Saturday, June 19, 2010

Indiana Temperature data

Saturday is when I look at State Temperature data, and after looking at Illinois last week, I thought Indiana might be a reasonable next choice, moving East after the sojourn out West that started the series. Having found, as with Missouri, little correlation of temperature with time, this week’s hypothesis is that the Central States are less sensitive to changes in temperature over time, than the rest of the country. So let’s see if it is true. (For those new to this I try and pose a hypothesis at the start of the post, and then, writing the post as I run the calculations, find out if it is true. Some are, some aren’t). (And for those who have been reading these for a while there was a significant surprise this week – see if you spot it – grin - it proves I write these as I do them).

It is a little irritating to note that the temperature values I am using are not actually raw data, but as Dr. Hansen noted recently, the USHCN data is already adjusted for urban heat island effects.
We use the unadjusted version of GHCN. However, note that a subset of GHCN, the United States Historical Climatology Network (USHCN), has been adjusted via a homogenization intended to remove urban warming and other artifacts [Karl et al., 1990; Peterson and Vose, 1997].
It is an interesting note that this current study shows that the effect of population size on the data remains present, in many states, and we will now see if it holds true in Indiana.

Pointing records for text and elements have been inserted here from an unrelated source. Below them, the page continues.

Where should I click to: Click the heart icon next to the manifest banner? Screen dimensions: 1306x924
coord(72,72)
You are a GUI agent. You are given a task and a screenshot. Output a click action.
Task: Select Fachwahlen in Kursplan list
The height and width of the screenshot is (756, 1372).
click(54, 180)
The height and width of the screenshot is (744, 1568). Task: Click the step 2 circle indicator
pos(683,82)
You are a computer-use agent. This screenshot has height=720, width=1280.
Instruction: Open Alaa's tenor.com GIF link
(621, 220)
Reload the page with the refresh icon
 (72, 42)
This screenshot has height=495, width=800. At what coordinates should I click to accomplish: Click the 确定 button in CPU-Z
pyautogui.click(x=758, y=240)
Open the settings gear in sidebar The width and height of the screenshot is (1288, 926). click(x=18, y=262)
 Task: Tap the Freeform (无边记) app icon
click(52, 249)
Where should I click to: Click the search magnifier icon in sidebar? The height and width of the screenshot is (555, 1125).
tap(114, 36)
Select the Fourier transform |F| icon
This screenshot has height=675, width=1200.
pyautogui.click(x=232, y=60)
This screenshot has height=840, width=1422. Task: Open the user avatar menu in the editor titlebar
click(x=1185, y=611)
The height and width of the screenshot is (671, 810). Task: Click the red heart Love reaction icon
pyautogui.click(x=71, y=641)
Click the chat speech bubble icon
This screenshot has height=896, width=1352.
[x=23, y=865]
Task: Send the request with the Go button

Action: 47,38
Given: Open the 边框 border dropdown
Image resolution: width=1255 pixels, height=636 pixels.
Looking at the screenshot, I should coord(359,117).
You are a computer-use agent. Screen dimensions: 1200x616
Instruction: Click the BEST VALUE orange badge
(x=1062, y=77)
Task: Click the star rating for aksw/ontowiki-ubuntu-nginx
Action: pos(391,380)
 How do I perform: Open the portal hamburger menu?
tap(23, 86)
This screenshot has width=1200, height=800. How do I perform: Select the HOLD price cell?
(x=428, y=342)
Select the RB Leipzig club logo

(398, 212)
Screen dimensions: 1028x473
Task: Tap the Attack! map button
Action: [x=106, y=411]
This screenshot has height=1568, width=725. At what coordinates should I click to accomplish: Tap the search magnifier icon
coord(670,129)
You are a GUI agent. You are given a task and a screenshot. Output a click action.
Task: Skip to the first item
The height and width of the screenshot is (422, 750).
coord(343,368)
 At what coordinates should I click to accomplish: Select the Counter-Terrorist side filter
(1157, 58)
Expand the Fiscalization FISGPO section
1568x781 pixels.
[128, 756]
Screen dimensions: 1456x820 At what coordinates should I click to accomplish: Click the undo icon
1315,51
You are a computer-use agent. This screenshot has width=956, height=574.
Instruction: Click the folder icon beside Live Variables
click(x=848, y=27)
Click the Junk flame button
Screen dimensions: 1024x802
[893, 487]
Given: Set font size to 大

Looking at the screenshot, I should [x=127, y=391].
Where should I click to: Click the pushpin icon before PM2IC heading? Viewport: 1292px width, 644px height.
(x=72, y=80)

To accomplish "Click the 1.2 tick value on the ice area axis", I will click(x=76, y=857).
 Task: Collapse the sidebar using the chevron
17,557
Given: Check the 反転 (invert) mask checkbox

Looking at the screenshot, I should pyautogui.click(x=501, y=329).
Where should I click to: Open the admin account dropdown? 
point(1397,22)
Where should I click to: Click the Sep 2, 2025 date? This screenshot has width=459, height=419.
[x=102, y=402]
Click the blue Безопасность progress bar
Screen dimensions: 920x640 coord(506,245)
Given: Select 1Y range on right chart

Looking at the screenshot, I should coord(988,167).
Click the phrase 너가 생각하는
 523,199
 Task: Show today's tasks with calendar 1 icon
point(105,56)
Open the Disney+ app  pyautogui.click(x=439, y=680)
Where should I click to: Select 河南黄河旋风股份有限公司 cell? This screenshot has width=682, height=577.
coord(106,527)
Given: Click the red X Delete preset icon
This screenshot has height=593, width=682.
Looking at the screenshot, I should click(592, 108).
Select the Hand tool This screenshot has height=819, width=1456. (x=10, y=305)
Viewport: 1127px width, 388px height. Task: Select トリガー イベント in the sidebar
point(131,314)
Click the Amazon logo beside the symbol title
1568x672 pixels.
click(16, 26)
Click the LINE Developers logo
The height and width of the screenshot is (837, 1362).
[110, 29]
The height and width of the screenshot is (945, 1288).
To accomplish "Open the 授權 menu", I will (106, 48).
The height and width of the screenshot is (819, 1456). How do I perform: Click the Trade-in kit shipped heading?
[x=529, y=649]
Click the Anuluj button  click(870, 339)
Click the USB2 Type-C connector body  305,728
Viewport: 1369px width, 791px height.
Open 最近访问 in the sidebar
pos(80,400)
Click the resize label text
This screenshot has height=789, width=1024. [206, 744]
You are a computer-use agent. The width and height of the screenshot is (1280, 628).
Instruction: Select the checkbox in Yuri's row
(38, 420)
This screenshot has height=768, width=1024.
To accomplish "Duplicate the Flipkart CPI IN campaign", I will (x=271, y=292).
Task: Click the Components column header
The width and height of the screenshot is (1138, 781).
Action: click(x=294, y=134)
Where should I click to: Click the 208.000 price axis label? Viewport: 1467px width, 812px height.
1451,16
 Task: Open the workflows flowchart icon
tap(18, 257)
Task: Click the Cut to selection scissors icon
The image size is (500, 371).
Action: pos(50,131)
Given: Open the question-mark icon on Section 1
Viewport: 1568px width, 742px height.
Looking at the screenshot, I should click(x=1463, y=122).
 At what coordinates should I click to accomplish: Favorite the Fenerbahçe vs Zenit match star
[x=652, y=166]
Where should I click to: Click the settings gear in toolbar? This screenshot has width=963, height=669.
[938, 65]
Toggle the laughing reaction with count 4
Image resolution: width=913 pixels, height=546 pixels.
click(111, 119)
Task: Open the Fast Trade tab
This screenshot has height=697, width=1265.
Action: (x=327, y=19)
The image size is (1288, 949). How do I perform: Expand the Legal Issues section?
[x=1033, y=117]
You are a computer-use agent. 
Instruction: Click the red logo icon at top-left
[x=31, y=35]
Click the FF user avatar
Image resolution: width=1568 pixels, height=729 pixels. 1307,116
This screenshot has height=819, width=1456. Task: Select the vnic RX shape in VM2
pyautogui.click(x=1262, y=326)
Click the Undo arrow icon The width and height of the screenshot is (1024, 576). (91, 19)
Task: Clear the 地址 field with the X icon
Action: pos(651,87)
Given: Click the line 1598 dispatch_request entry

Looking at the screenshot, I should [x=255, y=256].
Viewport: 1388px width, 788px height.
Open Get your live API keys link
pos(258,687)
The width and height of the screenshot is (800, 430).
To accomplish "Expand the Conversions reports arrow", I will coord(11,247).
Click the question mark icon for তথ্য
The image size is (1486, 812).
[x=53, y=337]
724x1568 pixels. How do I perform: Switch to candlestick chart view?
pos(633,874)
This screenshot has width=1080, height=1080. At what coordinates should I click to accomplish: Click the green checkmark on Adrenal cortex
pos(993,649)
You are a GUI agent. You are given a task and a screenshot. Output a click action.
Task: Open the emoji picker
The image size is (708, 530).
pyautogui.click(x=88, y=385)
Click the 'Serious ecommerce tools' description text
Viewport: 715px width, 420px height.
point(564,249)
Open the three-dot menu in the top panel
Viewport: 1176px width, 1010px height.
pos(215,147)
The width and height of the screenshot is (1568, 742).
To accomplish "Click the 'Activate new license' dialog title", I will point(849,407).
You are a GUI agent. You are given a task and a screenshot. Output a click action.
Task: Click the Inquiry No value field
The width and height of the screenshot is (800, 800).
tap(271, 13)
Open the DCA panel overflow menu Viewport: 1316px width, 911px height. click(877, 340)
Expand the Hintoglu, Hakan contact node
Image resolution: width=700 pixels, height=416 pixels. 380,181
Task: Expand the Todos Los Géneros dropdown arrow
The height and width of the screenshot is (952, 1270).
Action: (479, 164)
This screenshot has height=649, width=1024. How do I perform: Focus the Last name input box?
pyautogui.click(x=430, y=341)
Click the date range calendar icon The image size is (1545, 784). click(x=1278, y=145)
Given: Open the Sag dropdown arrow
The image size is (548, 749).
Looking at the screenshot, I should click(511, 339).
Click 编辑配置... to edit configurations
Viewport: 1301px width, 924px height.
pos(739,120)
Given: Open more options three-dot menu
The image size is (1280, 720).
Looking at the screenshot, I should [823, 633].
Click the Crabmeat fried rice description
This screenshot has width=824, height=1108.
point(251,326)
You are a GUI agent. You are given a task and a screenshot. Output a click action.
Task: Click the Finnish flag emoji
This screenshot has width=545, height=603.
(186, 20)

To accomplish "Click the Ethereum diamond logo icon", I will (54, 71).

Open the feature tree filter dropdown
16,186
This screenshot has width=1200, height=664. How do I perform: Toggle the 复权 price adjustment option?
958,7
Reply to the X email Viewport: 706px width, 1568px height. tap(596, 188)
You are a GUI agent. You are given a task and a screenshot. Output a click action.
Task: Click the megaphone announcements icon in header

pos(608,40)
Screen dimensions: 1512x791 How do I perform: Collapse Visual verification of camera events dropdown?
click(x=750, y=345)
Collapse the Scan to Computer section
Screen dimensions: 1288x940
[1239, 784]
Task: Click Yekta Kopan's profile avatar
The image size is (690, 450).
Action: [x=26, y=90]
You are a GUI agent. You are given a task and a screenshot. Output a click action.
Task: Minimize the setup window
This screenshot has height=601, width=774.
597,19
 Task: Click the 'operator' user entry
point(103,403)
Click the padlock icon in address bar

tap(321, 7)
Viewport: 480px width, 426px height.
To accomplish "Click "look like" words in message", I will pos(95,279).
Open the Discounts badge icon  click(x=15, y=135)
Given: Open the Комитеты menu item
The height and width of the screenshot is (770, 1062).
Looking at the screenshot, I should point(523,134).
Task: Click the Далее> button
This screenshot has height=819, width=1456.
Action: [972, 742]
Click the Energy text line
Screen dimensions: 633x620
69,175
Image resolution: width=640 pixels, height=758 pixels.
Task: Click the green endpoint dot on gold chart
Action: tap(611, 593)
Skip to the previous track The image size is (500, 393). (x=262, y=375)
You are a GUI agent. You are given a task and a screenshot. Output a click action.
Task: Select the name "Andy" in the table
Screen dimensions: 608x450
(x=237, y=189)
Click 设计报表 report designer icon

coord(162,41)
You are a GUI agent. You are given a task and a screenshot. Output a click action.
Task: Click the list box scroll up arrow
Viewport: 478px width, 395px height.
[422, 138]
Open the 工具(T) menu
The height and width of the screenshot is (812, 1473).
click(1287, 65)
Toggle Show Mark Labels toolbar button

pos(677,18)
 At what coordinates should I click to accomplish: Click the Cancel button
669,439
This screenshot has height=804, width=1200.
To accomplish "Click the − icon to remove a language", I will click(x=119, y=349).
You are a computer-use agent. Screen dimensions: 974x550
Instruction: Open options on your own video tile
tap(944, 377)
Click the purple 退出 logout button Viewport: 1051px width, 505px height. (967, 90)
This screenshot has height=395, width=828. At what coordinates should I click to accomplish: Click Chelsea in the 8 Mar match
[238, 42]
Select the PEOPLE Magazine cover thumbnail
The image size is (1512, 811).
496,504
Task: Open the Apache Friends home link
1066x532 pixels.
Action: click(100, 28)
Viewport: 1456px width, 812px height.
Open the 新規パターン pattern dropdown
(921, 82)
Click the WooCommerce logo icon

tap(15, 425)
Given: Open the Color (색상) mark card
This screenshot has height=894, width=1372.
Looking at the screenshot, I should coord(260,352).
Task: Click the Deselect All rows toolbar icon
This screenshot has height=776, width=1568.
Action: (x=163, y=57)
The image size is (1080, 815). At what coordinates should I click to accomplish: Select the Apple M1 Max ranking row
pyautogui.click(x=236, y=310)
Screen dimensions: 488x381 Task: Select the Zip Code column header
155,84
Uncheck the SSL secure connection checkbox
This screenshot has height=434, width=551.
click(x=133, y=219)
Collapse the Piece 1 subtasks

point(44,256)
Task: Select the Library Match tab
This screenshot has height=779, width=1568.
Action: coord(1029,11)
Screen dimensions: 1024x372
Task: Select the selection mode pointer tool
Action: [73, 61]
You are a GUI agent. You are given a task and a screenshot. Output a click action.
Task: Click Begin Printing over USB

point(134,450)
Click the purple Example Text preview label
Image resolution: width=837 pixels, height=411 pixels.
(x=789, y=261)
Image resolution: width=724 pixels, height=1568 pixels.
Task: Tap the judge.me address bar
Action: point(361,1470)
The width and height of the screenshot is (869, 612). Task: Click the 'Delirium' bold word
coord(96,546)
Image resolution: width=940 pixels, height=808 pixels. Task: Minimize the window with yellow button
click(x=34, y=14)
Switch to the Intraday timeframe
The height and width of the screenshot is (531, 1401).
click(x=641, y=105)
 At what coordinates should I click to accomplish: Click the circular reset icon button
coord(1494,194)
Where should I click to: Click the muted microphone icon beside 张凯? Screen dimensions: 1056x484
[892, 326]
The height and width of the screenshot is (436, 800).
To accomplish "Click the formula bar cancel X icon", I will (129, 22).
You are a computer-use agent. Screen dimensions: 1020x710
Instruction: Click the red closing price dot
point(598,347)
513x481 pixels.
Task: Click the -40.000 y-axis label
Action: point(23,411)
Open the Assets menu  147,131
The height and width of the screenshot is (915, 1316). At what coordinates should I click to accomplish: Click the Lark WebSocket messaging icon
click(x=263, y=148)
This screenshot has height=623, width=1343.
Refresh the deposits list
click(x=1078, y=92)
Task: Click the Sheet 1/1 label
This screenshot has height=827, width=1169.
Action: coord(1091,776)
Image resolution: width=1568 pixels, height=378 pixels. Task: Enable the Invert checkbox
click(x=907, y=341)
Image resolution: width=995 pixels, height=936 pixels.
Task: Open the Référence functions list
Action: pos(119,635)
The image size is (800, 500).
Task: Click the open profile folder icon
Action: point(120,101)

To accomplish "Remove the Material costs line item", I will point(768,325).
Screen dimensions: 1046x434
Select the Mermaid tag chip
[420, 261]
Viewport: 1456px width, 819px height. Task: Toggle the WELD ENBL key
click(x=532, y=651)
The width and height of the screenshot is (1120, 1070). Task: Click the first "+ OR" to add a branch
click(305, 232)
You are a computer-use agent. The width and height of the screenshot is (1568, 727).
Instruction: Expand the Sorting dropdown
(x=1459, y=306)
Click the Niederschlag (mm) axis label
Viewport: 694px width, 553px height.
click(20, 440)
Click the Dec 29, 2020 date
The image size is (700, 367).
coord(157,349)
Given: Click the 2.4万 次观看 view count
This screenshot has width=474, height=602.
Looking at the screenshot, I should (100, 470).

But at some stage I suppose I will (once I get sufficient states under my belt to be credible) have to see about the raw data issue.


So starting off for Indiana with the USHCN Network for that state, there are 36 stations so there will be a slight pause while I create the spreadsheet and import the data. Oh, and our first surprise of the day. The web site for the data has been reconfigured, so that the new page (this is going for Angola, which is the second USHCN site in Indiana) carries a number of options, rather than just the one set of adjusted data that I had been using until now:


So the question is whether we want the fully adjusted data, the raw data, or the time of observation adjusted data. Well I should run a series of tests to see what the difference between the sets turns out to be – but 36 stations is a lot of data to load, so I will probably do that at a later date for a smaller state, and for now use the data set that is merely adjusted for time of observation bias (The TOBS data set). So let’s get those into the spreadsheet.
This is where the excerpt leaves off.